Kinley worked with Wilbert, teaching him good habits for show time.

Pigs like to root. Judges frown on show pigs who root in competition rings, Kinley said, “The first step was to get his head to stay up.”

Traditionally handlers of show pigs use plain wooden walking canes to train their animals. When the pig drops its nose to root, the handler loops the snout with the cane’s crook and pulls, lifting the pig’s snout out of the dirt.

Kinley — more of a progressive handler as oppossed to a traditionalist — preferred to lift Wilbert’s rooting nose with her foot. Her foot method was combined with positive reinforcement by way of marshmallow treats.

“Pigs love marshmallows,” Kinley said. “So every time they would pick up their heads, they’d get a marshmallow.”
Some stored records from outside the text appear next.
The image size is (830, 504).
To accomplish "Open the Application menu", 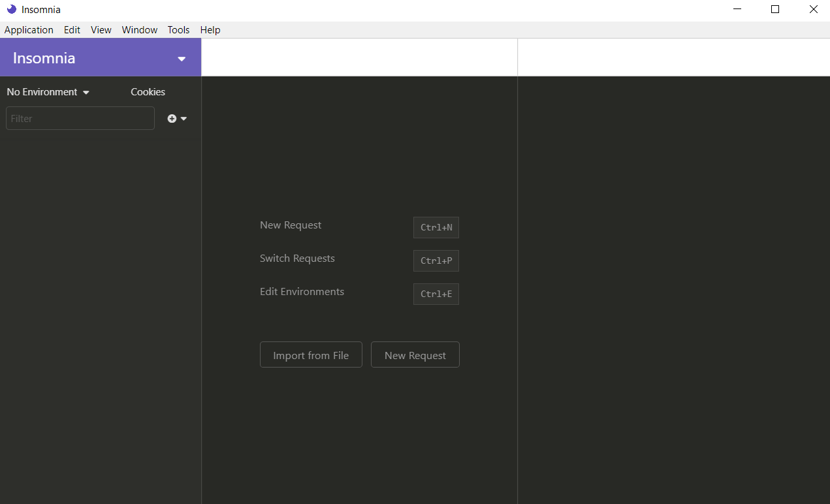I will pos(29,30).
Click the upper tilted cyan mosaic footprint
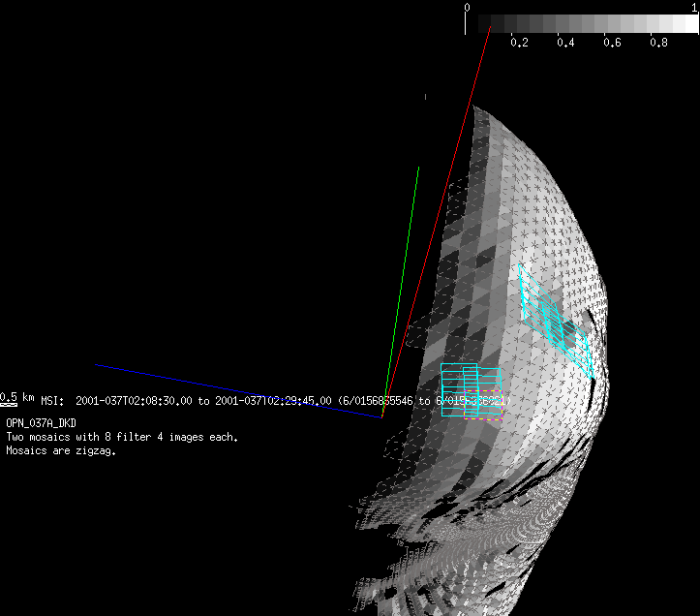The width and height of the screenshot is (700, 616). tap(556, 320)
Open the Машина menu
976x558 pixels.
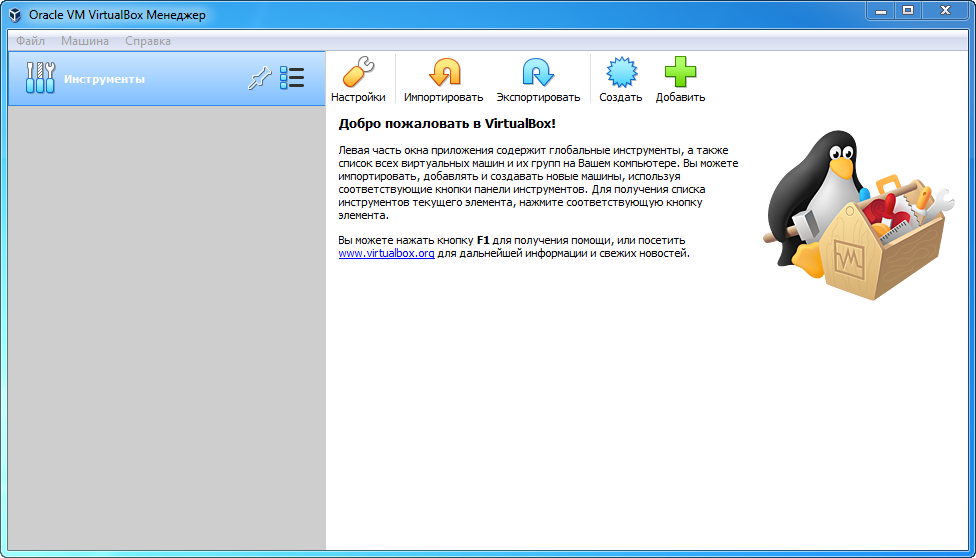click(85, 41)
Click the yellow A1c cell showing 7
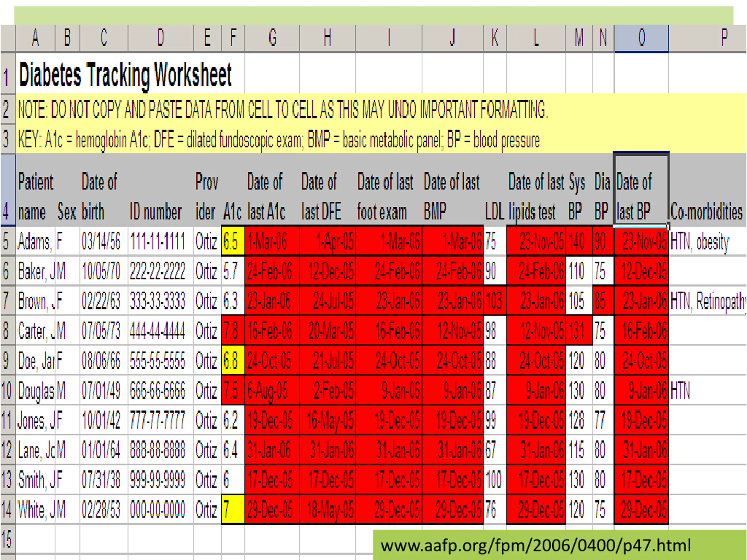Screen dimensions: 747x560 [x=233, y=509]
Kinley said, “It just kind of helped them. They were just kind of like, ‘Oh, well every time we get a marshmallow we get to eat, sooo.’ It makes them look better when they pick up their heads.”

Kinley used mini marshmallow with Wilbert, but said “it didn’t really matter” and that regular-sized marshmallows work, too.

Creating a bond

Pigs are intelligent animals.

“We definitely kind of created a bond,” Kinley said. “He wouldn’t really let other people walk him very well.”
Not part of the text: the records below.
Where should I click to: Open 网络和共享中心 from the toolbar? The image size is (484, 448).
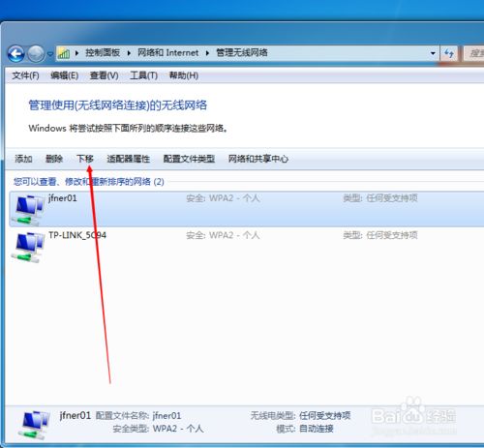258,159
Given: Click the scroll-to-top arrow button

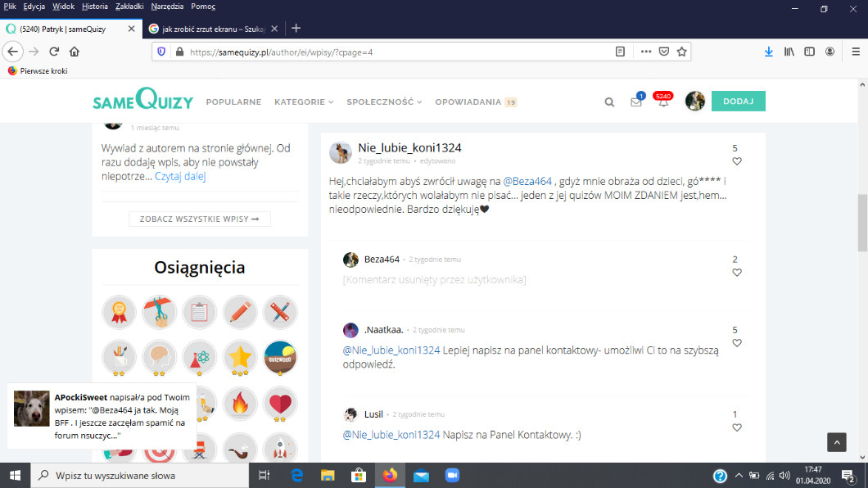Looking at the screenshot, I should coord(836,442).
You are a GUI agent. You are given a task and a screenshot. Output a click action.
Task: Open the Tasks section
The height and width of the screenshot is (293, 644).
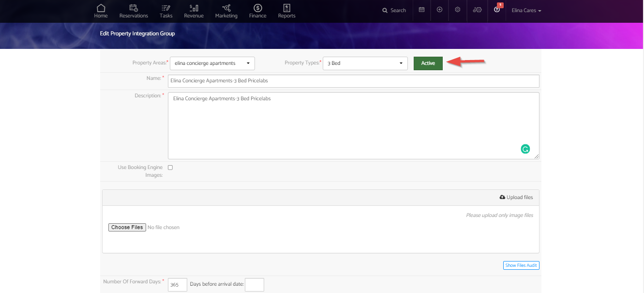pyautogui.click(x=166, y=11)

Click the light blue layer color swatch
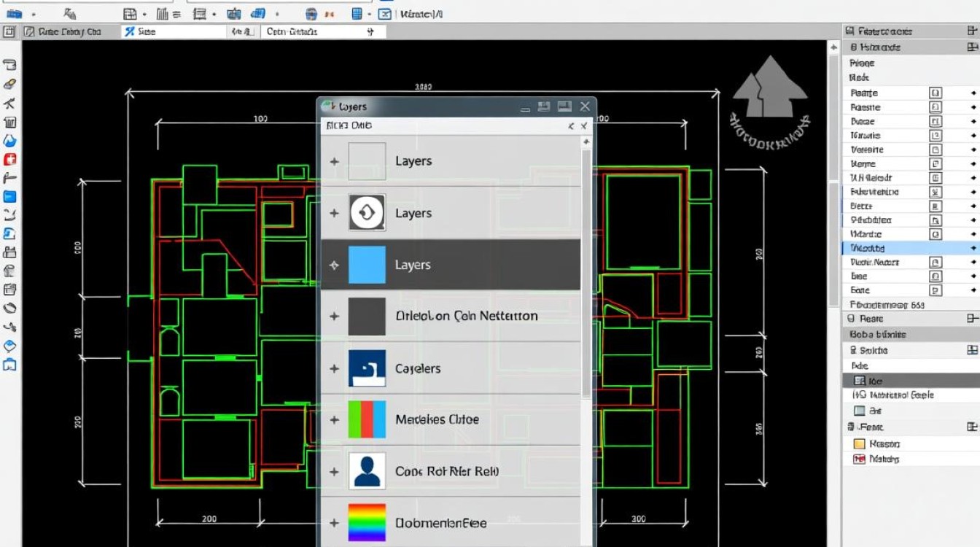367,265
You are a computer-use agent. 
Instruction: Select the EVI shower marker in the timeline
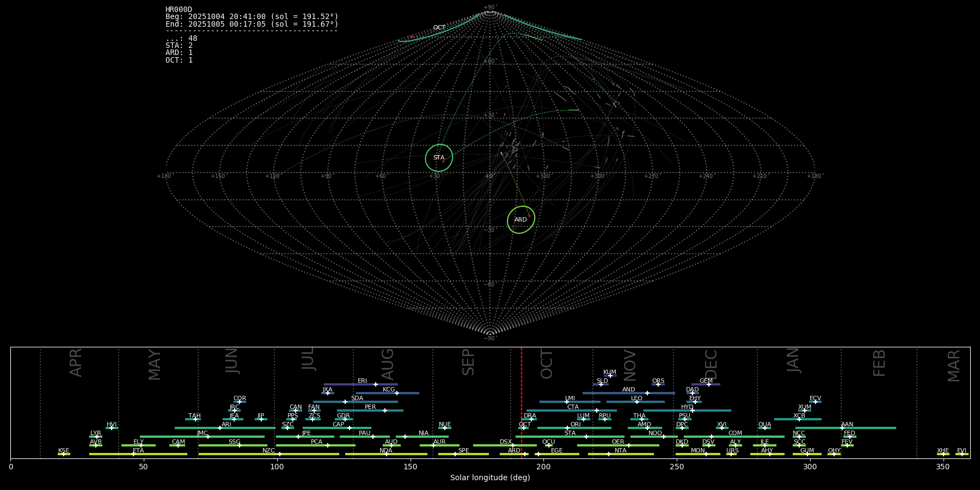coord(961,454)
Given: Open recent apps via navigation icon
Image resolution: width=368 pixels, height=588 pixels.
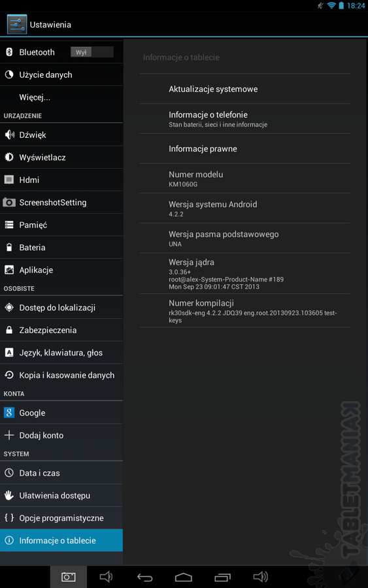Looking at the screenshot, I should tap(222, 577).
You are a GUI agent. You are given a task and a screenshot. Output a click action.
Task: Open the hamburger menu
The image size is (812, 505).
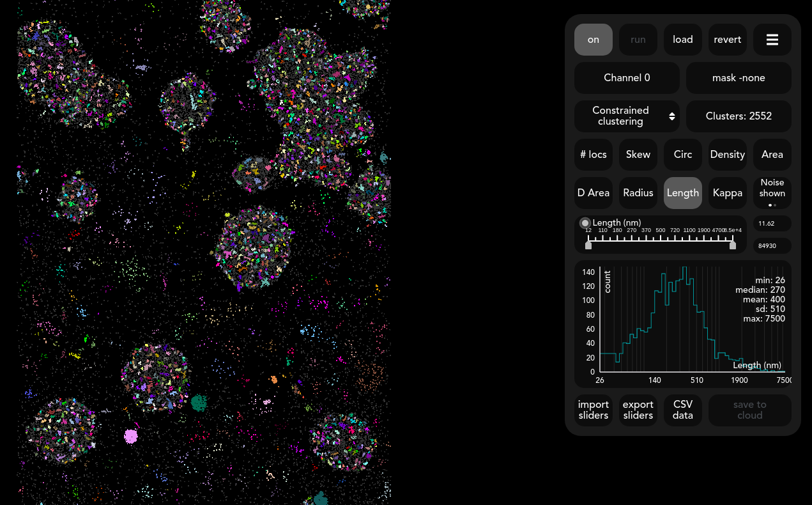[x=772, y=40]
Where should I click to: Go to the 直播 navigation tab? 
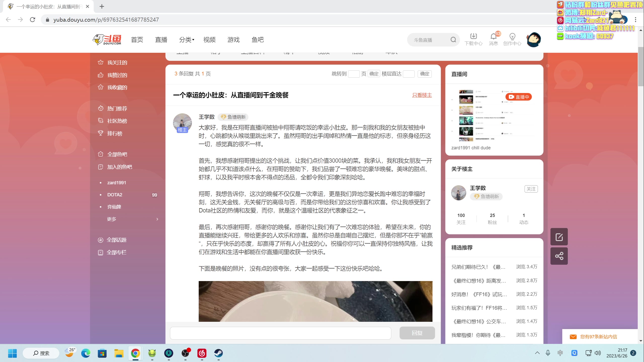point(161,40)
Kinley and Wilbert would see each other every school day during Kinley’s class time and she would sometimes visit during her lunch break. There were also a couple of weekend rendezvous between the two, when Kinley “went to work with him” over at his barn.

A handler walks a pig with a whip. Different pigs require different whip tabs with which the handler taps the pig on its opposite shoulder to the direction in which they desire the pig to move.

This is not meant to hurt the pig but only to communicate the handler’s wishes.

“Yeah,” Kinley said. “It’s just a tap. Some people hit a little aggressively, but I don’t do that.”

Judges will give lower scores to pig handlers whose taps escalate into hits. Taps that are too hard can bruise the pig and bruised pork is a less desirable commodity.

A good handler must walk their pig frequently because pigs do not as easily nor as naturally heel the way an English Springer Spaniel might. Pigs build to a heel. Repetitive practice eases the pig into becoming comfortable with obeying its handler.

Obeying under pressure, is an entirely different trick. If a pig falls prey to anxiety, it might revert to its baser instincts and attack. This happened fairly frequently in the show ring last Wednesday. Pigs attacking other pigs.

“My pig started to do that,” Kinley said. “I think it’s just because of all the people around them and it’s just a lot going on.”

Judges judge pigs on muscling, leanness, general structure and what is referred to as a pig’s “finish,” meaning its “fat.”

Particular personalities

Do pigs have different personalities?

“Yes,” Kinley said.

Like, in a big way?

“Yes,” Kinley said. “It’s definitely noticeable.”

Some pigs are sweet like honey. Some pigs are aggressive. Some spoiled pigs develop sour temperaments.

“He’s very friendly. He likes to go up to everyone,” Kinley said of Wilbert. “He would just like go up to people and start sniffing them. He was never aggressive. I was surprised. Today when he started doing that [fighting other show pigs], it really surprised me.”

Wilbert showed late in the day and Kinley suspects Wilbert was “a little irritable” and tired because of the time. But despite his quarrelling, Wilbert won first place in his weight class.

Kinley won first place in the “Record Book” competition in which the students were scored based on their notes on rearing their animals and the recorded amount of time spent with their livestock.

On the second day of the two-day event, Wilbert was put up for auction and sold for $225.

“I definitively knew it was going to happen and it’s a little sad just cause he’s like my first pig and stuff,” Kinley said. “But it happens.”

By all accounts, Wilbert was a good pig.